Mantap! PLN Berhasil Amankan Aset Senilai RP34,9 Miliar di Jawa Barat

Listrik Update-Perusahaan Listrik Negara (Persero) melalui Unit Induk Pembangunan Jawa Bagian Tengah (PLN UIP JBT) berhasil mengamankan aset senilai Rp34,9 miliar, dari upaya sertifikasi aset.

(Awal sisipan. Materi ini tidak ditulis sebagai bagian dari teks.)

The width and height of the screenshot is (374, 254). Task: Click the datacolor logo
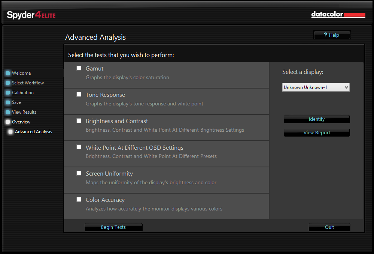[337, 15]
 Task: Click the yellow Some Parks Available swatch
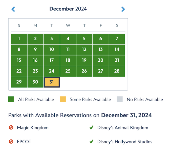click(x=63, y=99)
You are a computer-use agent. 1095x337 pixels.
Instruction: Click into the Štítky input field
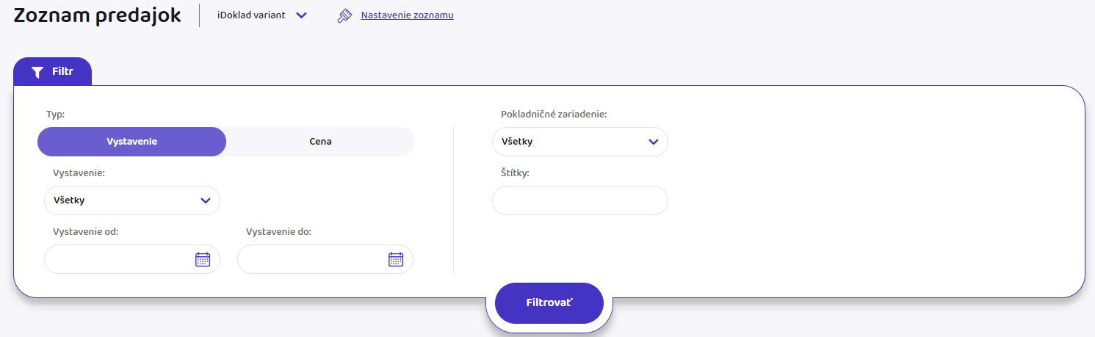pos(579,200)
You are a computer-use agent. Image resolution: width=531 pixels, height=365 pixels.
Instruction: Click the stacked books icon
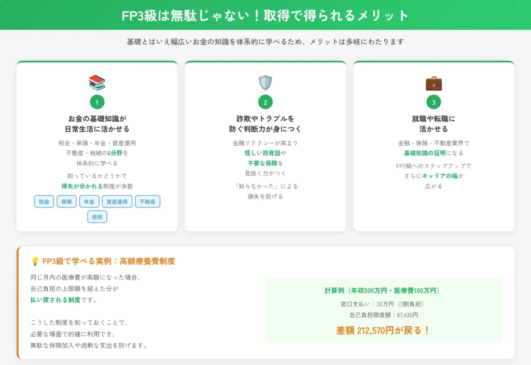click(x=97, y=83)
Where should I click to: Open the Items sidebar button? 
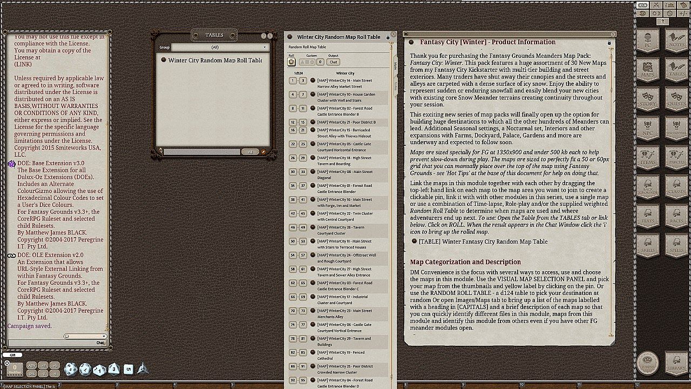648,157
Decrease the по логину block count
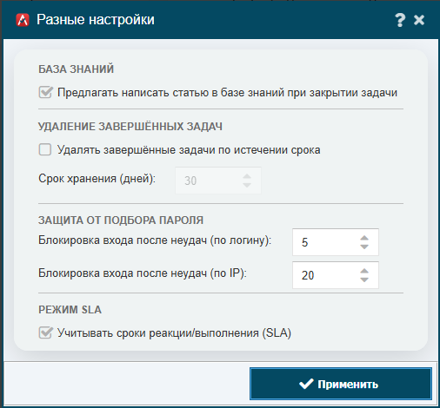 tap(364, 247)
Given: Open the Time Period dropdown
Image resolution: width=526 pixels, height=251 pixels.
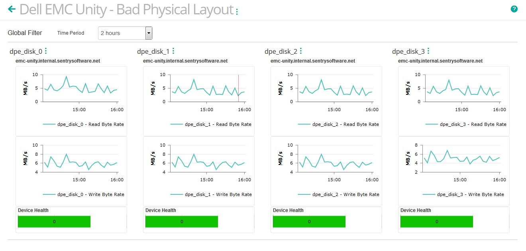Looking at the screenshot, I should [125, 33].
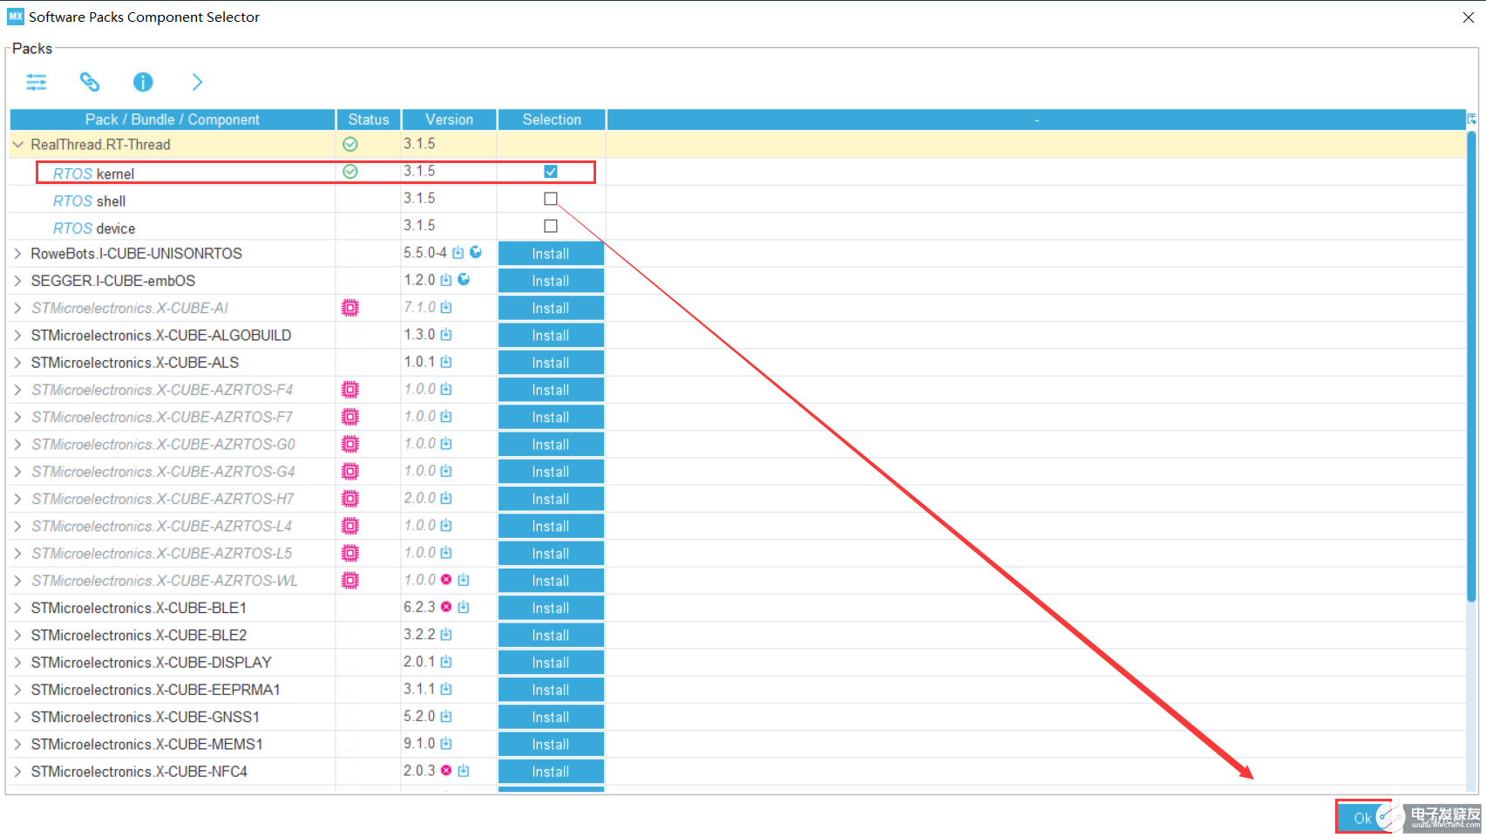The image size is (1486, 838).
Task: Click the error badge beside X-CUBE-NFC4 version 2.0.3
Action: pyautogui.click(x=445, y=771)
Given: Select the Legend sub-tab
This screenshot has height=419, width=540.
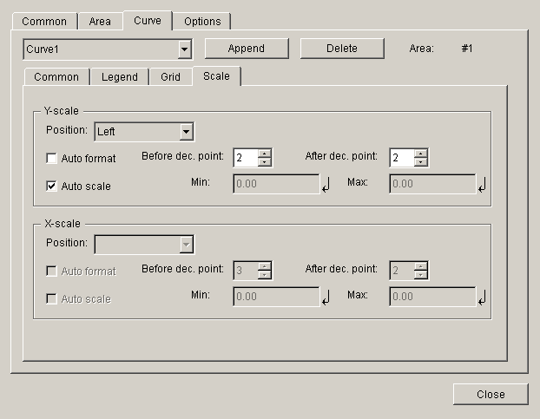Looking at the screenshot, I should tap(119, 77).
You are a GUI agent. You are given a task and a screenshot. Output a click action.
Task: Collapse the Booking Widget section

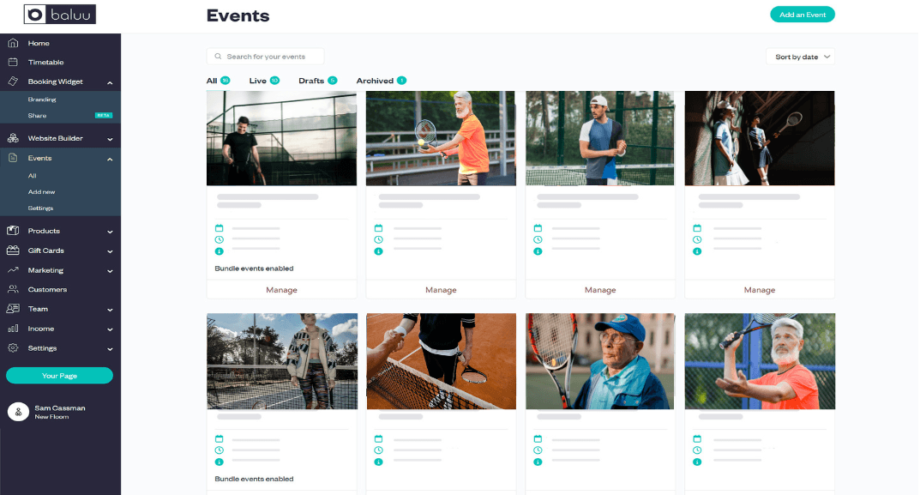[x=110, y=82]
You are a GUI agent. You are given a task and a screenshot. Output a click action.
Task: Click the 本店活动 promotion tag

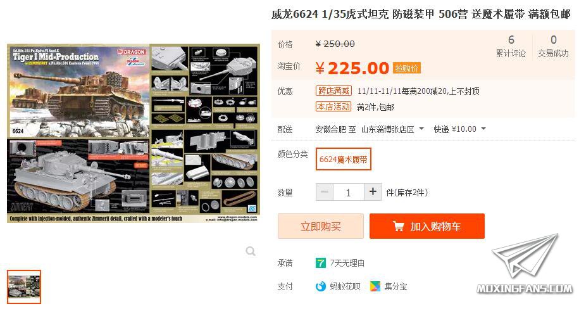(x=333, y=106)
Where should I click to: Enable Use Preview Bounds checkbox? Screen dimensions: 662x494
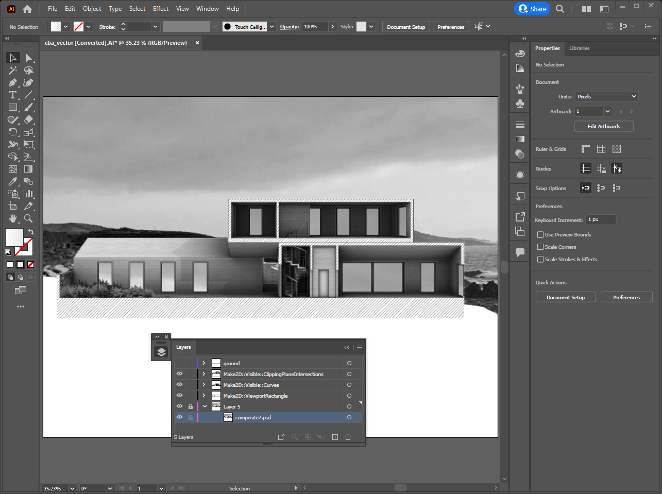[540, 234]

Aset senilai Rp34,9 yang telah tersertifikasi di antaranya tanah proyek SUTT 150 kV Tegalluar Incomer, PLTU Indramayu 1×1000 MW, SUTET 500 kV Indramayu – Cibatu, SUTET 500 kV Mandirancan – Indramayu, GI 150 kV Jatiluhur, SUTET 500 kV Indramayu – Cibatu Baru, dan SUTT 150 kV Pelabuhan Ratu – Pelabuhan Ratu Baru.

General Manager UIP JBT, Octavianus Duha, mengatakan pihaknya terus berusaha menyelesaiakan pengurusan sertifikat aset-aset PLN yang berada di wilayah Jawa Barat.

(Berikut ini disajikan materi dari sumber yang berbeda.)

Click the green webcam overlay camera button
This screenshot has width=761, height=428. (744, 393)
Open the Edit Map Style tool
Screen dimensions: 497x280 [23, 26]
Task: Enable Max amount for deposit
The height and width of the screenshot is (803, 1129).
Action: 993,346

“Aset PLN di wilayah Jawa Barat cukup banyak dan sangat penting untuk dapat segera diselesaikan pengurusan sertifikatnya. Kami berharap dengan sinergi PLN dan BPN sertifikasi aset PLN dapat selesai sesuai target dan proyek pembangunan infrastruktur ketenagalistrikan juga dapat berjalan lancar,” kata Octavianus.

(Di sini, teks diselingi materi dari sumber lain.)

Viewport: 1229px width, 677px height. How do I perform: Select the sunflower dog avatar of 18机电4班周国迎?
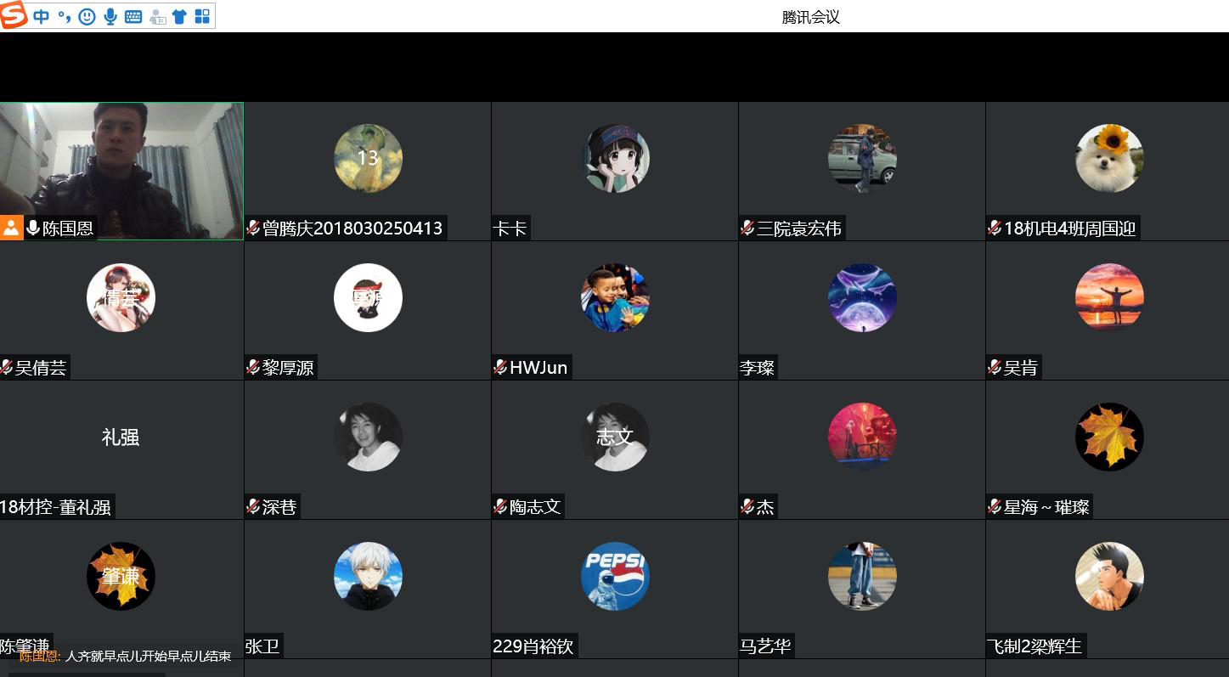tap(1109, 158)
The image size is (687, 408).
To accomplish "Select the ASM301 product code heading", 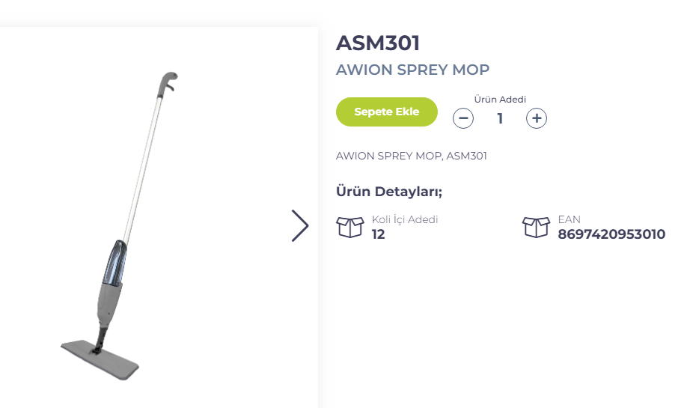I will coord(378,43).
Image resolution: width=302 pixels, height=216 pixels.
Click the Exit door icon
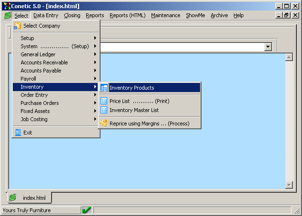[x=18, y=133]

Menurut dia, saat ini jumlah aset PLN di wilayah Provinsi Jawa Barat adalah 8.490 dimana 3.555 persilnya belum tersertifikasi. Untuk mempercepat, PLN menargetkan sebanyak 2.057 persil di Jawa Barat dapat tersertifikasi pada tahun 2021.

Direktur Bisnis Regional Jawa Madura dan Bali PLN, Haryanto WS, menyampaikan kerja sama ini adalah bentuk komitmen PLN untuk mengamankan, memelihara, dan mendayagunakan aset tanah dan properti yang dimiliki PLN, demi masa depan penyediaan tenaga listrik di Indonesia.

“Sebagian tanah itu sudah kami kelola dan gunakan selama puluhan tahun. Jika harus mengurus satu per satu secara konvensional, tidak cukup satu abad untuk menyelesaikan semuanya. Tapi alhamdulillah jalan mulai terbuka setelah PLN dapat bekerjasama dengan Kementerian ATR/BPN dan diperkokoh oleh KPK,” ucap Haryanto.

Dukungan yang diperkokoh oleh KPK meningkatkan semangat PLN dalam mengamankan aset-aset yang dikelola. Adanya sertifikasi aset ini menutup kemungkinan penyalahgunaan aset. Dengan demikian akan mengurangi potensi tindakan korupsi terhadap aset-aset tersebut.

“Sebelumnya hanya 30 persen dari total aset PLN yang memiliki sertifikat tanah dan di akhir tahun 2020 jumlahnya menjadi 46 persen. Pada tahun 2021 ini, kami menargetkan sertifikasi aset dapat terselesaikan sebanyak 71 persen, sehingga diharapkan di akhir tahun 2022 aset PLN akan 100 persen bersertifikat. Secara nominal, aset tanah yang diselamatkan hingga hari ini sudah mencapai kurang lebih 5 triliun rupiah,” ujar Haryanto.